Simultaneously, they must also assert to the US government that the act of investigative journalism using leaked documents is not a crime and that any prosecution based on such acts would amount to extranational, exceptional pursuit of an Australian citizen by its most consistent ally. Given that we have a PM who made his bones as the flamboyant QC defending the right of an ex-MI5 agent — Peter Wright, mad author of Spycatcher — to contravene confidentiality agreements he’d signed up to, the rights of Assange should enjoy the same defence.

In this matter, Assange deserves the defence of anyone who considers themselves of the left, or critical of state power in its current Western form. The incidents that sparked this legal saga do not need dwelling on, but they do need repeating: the sum total of what Assange has been accused of is initiating sex with a half-sleeping woman, S, the morning after they had had a night of consensual sex. By S’ account, she consented to the morning sex seconds after it began. But even that is not required: consent, by case law, in the UK, Australian and Sweden, is held to carry over in any case, even when sleep intervenes. There was never a case to answer by any reasonable standard. ** 
 
Sadly, many people who should be sceptical of state power, and autonomous state processes, lost any sense of critical judgement because accusations of sex crime were involved. The suggestion from many — including many who had praised the release of the “collateral murder” video and the “cablegate” archive — was that someone who had released half a million files detailing 10 years of violent folly and criminality by the most powerful country in the world should return to a country with compulsory remand, an extradition treaty with the US, and the most pro-US government in its history, on the basis of what occurred during 45 seconds of a sustained consensual sexual encounter.  
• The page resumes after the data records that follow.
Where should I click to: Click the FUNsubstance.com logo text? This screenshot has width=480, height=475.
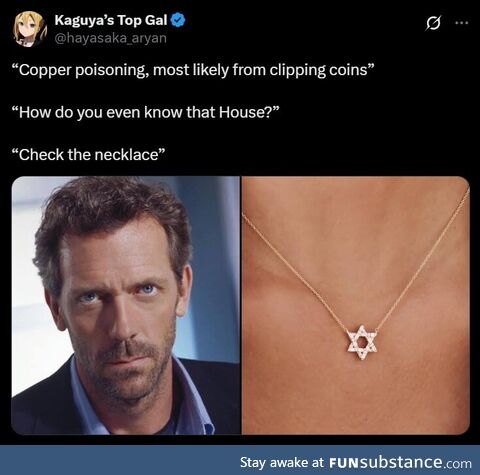click(400, 462)
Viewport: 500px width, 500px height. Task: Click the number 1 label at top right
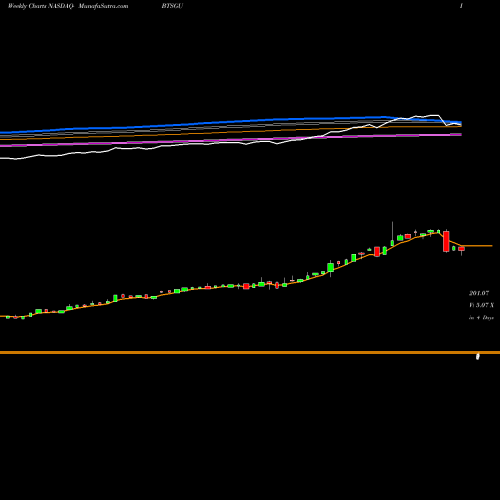tap(461, 6)
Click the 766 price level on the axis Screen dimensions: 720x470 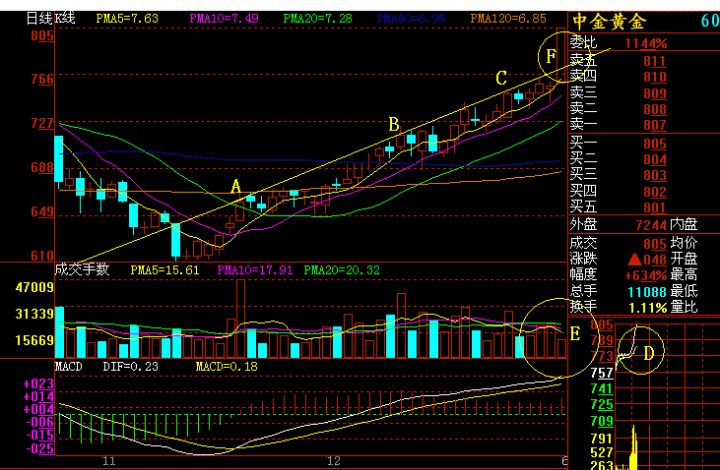tap(41, 78)
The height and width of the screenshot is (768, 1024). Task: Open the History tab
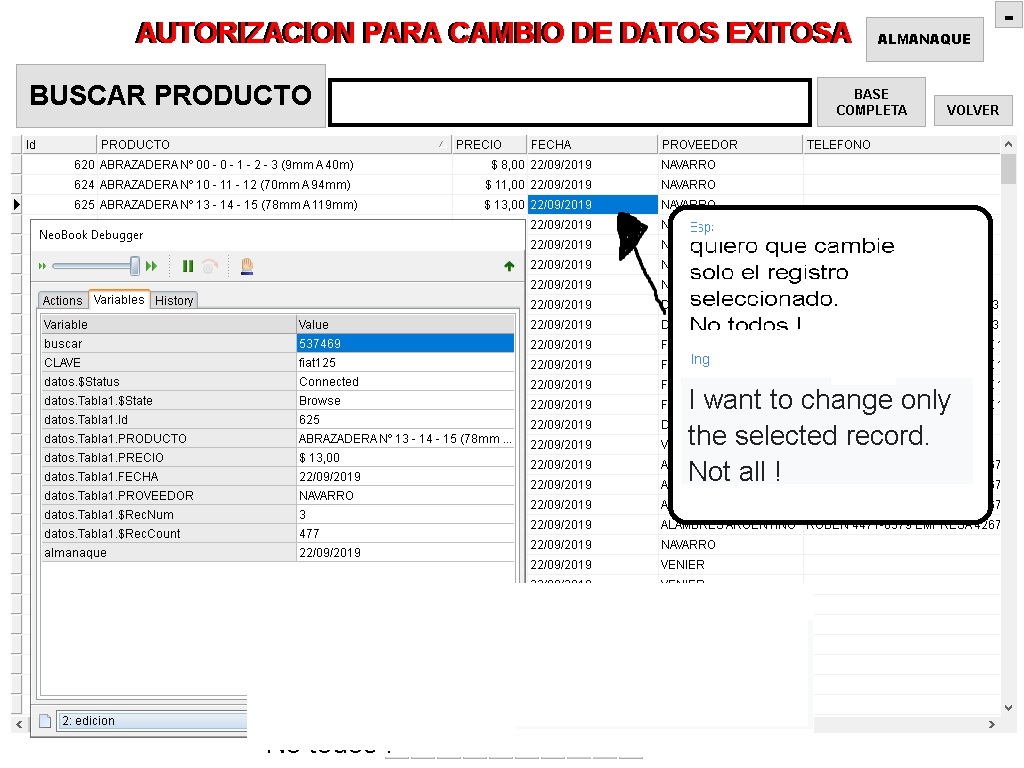pyautogui.click(x=174, y=300)
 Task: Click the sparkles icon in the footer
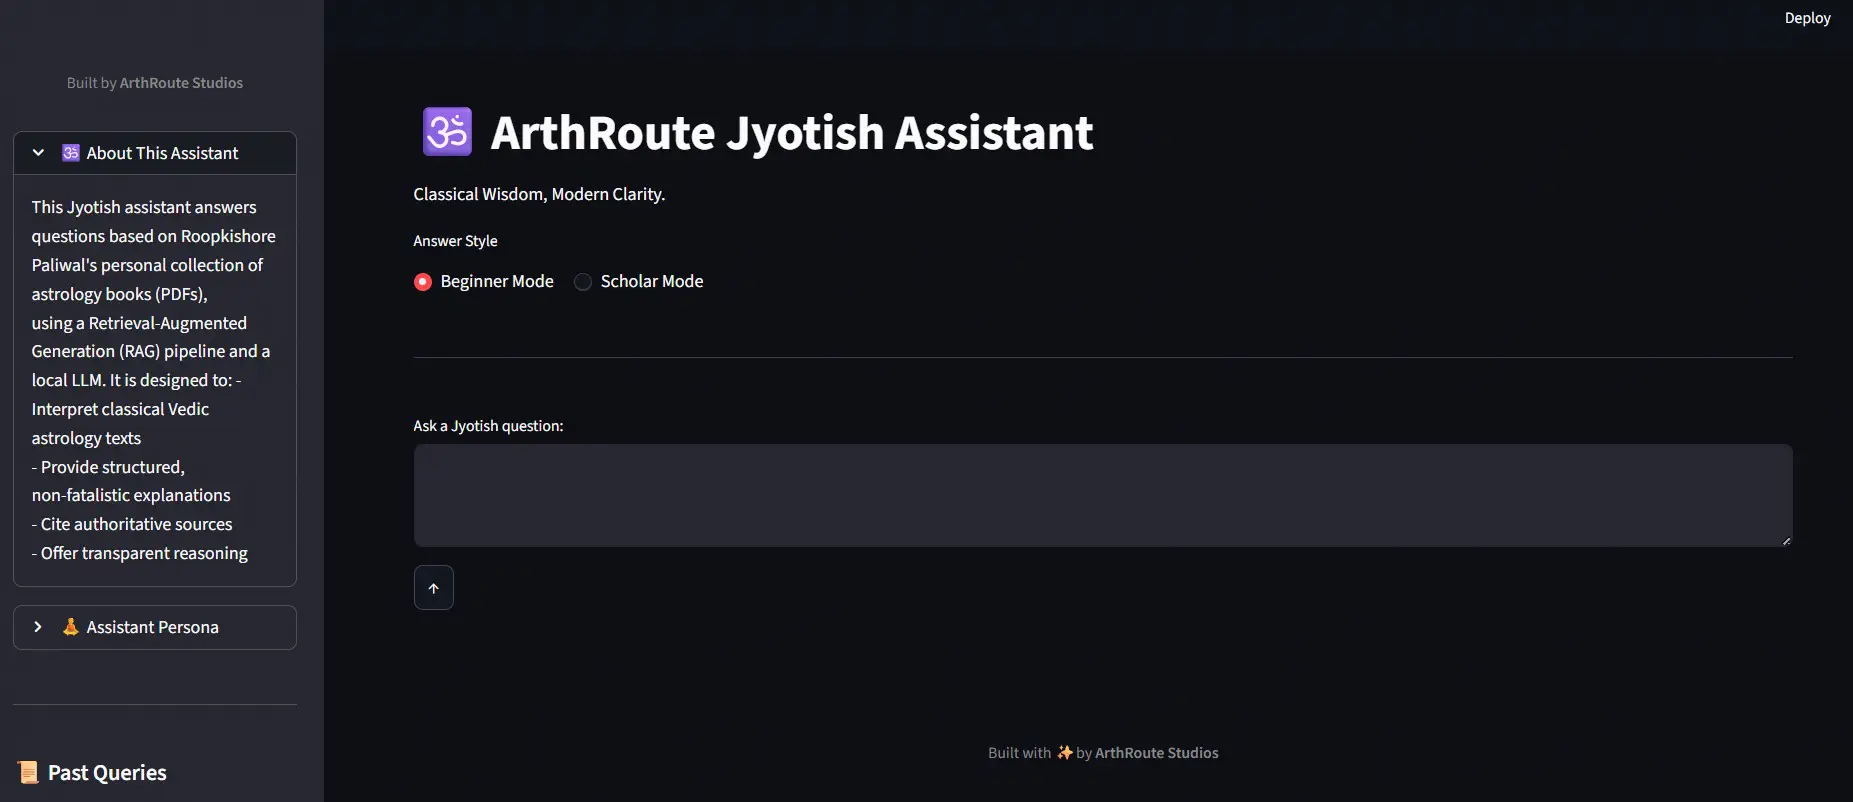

Although the whole case began as a product of the autonomous processes of the Swedish state, it rapidly became a “honeytrap” (“vinegartrap” might be a better term). When Finne, the Stockholm prosecutor, threw out the investigation 24 hours after it was opened, the two accusers rapidly acquired as a lawyer Claes Borgstrom, a high-powered politician.

Before the accusation, Assange had come to Sweden to base WikiLeaks there and take advantage of Sweden’s shield laws protecting whistleblowers. Such protection required a residency and work permit; the ongoing accusations made those impossible to obtain. There is no question that the US would have started to withhold intelligence from Sweden if Assange had gained those protections — withholding of intel is the US’ big stick, waved around repeatedly (for example, on the weekend of November 8 and 9, 1975, two days before Whitlam was sacked) — at a time when Sweden wanted to be closer in the US embrace. The intent is bare-faced, obvious. It worked in part, by dividing Assange’s supporters on the very sort of issues they care most about. In that respect, they need to support Julian Assange 100% in getting free passage to Ecuador, regardless of their opinion of his recent political choices, not from the other side, out of regard to his slightly exaggerated public persona, but simply because the last seven years have always been a stitch-up. Simple, all-in checklists of political causes doesn’t work anymore. Neither does that jacket. 

The full police report, translated into English by Rixstep, is available at www.swedenvassange.com

* Hitherto I’ve used the name of the second complainant (who is now the sole complainant on extraditable accusations), because it was in general circulation on the internet. Since it has faded somewhat, I’ll use a letter.

** The alleged non-wearing of a condom in that morning encounter is not the key element to the case. For legal reasons too complex to go into, it doesn’t form part of the legal fabric of a rape case, whatever the morality of it is.